Cartesian control — task-space via FK/IK (placo + the bundled SO-101 URDF):

Tool Purpose
get_ee_pose End-effector (x, y, z) + orientation from FK.
move_ee_to Move to an absolute base-frame point (IK → joints), workspace-checked.
move_ee_by Translate the gripper by (dx, dy, dz), capped per step.

Joint control — fine/low-level:

Tool Purpose
move_to Move toward absolute joint targets, clamped to safe limits.
move_relative Apply relative joint deltas, clamped.

Gripper:

Tool Purpose
set_gripper Set jaw position (~15 = closed, ~60 = open; not cm).
grip Preset wrapper: open / close.

Teaching & skills — capture and replay:

Tool Purpose
relax Torque on/off for kinesthetic hand-teaching (limp the arm, pose it, re-lock).
save_skill Save an ordered tool-call sequence as skills/<name>.json (recording only — no motion).
run_skill Replay a saved skill's steps in order (open-loop).
list_skills / audit_skills List skills; validate them against the current body schema.
run_sequence Execute an inline list of tool calls as one guarded sequence.

Pose & safety:

Tool Purpose
home Return to the canonical harness-rest pose (poses.HOME), wrist cam facing up.
wait_until_settled Poll until the pose stops changing (commands no motion).
set_speed Lower servo acceleration/velocity for smooth motion (default Accel 254 is snappy).
fit_table_calibration / get_table_calibration / project_pixel_to_table Pixel→table homography for grounded vision targets.

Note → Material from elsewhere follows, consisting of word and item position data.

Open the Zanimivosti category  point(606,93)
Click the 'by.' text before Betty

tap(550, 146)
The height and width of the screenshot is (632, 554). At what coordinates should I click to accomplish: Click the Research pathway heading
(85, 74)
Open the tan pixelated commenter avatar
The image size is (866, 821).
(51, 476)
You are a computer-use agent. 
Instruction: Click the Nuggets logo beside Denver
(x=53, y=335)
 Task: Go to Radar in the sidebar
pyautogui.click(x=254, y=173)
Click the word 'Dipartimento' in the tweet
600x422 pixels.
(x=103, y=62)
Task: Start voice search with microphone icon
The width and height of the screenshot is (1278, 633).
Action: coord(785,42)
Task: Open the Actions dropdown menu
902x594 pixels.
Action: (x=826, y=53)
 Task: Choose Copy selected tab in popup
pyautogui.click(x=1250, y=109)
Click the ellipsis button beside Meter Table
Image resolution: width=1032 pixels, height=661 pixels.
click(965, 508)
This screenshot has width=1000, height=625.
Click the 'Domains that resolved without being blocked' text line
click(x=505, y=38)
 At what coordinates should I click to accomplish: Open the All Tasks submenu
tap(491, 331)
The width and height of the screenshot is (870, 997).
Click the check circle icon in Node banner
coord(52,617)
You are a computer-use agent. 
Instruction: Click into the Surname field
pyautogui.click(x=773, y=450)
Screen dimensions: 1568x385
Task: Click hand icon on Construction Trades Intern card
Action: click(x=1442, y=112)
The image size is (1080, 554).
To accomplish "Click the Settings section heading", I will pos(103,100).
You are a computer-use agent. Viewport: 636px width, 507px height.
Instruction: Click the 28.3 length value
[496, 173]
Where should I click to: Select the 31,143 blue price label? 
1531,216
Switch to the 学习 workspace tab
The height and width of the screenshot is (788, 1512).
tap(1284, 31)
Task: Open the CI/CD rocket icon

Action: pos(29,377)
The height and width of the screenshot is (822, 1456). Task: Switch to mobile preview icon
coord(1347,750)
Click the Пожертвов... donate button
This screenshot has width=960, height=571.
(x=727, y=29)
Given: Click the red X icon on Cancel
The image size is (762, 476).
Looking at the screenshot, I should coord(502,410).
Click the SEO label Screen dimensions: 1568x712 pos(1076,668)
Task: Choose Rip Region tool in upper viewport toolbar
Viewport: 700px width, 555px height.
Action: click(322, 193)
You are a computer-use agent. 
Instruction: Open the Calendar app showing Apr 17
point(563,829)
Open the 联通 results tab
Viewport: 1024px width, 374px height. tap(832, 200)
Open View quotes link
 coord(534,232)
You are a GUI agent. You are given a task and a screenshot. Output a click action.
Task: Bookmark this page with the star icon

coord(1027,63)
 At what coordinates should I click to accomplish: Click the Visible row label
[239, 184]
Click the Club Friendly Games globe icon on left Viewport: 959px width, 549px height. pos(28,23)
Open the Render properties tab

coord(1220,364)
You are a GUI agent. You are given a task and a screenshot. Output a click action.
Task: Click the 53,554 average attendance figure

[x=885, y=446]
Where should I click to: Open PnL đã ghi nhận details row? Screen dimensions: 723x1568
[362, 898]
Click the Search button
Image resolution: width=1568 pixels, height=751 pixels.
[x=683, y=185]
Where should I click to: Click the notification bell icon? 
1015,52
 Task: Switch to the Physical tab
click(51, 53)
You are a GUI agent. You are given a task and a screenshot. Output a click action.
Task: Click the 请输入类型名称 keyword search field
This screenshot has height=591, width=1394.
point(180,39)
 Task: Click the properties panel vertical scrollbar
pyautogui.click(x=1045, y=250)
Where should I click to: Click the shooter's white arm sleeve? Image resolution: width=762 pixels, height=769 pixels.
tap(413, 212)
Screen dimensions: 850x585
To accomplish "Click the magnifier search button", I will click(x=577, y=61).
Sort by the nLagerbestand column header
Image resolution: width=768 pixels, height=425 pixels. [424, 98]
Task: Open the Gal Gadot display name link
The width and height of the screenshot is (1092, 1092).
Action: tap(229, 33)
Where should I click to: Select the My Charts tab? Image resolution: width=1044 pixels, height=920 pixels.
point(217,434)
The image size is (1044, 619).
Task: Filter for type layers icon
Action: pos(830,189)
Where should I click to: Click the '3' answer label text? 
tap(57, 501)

Built-in safety guardrails (immutable — the learning loop can add reflexes but never relax a limit):

  • Joint clamp (clamp_action): every joint target is forced into its safe range; unknown/typo'd joint keys are dropped, never forwarded to the bus.
  • Workspace bounds + check_ee_target: Cartesian targets must stay inside the base-frame box (default x 0.08–0.46, y ±0.28, z −0.10–0.38 m); single EE steps are capped (REFLEXOS_MAX_STEP_M, default 0.05 m).
  • Motion lock: one process-wide actuation lock serializes motion across concurrent clients (Claude + Codex + tedis share one arm) — callers wait, then fail closed with MotionBusy rather than interleaving motor commands.
  • set_speed: lowers servo acceleration/velocity so moves are smooth.

The skills library

Skills are saved tool-call sequences under skills/*.json, replayable with run_skill. The headline set is 7 taught poses captured by kinesthetic teaching (relax → hand-pose the claw → save_skill, via scripts/capture_pose.py): paper_pos_1..paper_pos_6 (six paper drop/pick positions) and home (the single canonical rest pose). On replay they land within roughly of the taught target. Skills are tagged by kind (position / pick / place / primitive / home / perception / demo) and composablegrab_at_N/drop_at_N reference paper_pos_N, so re-teaching a position propagates everywhere. Plus grab/release (close/open the jaw) and demo skills (home_reach_grab_home_demo, survey_blocks). Early learning-phase probes are archived under skills/_archive/.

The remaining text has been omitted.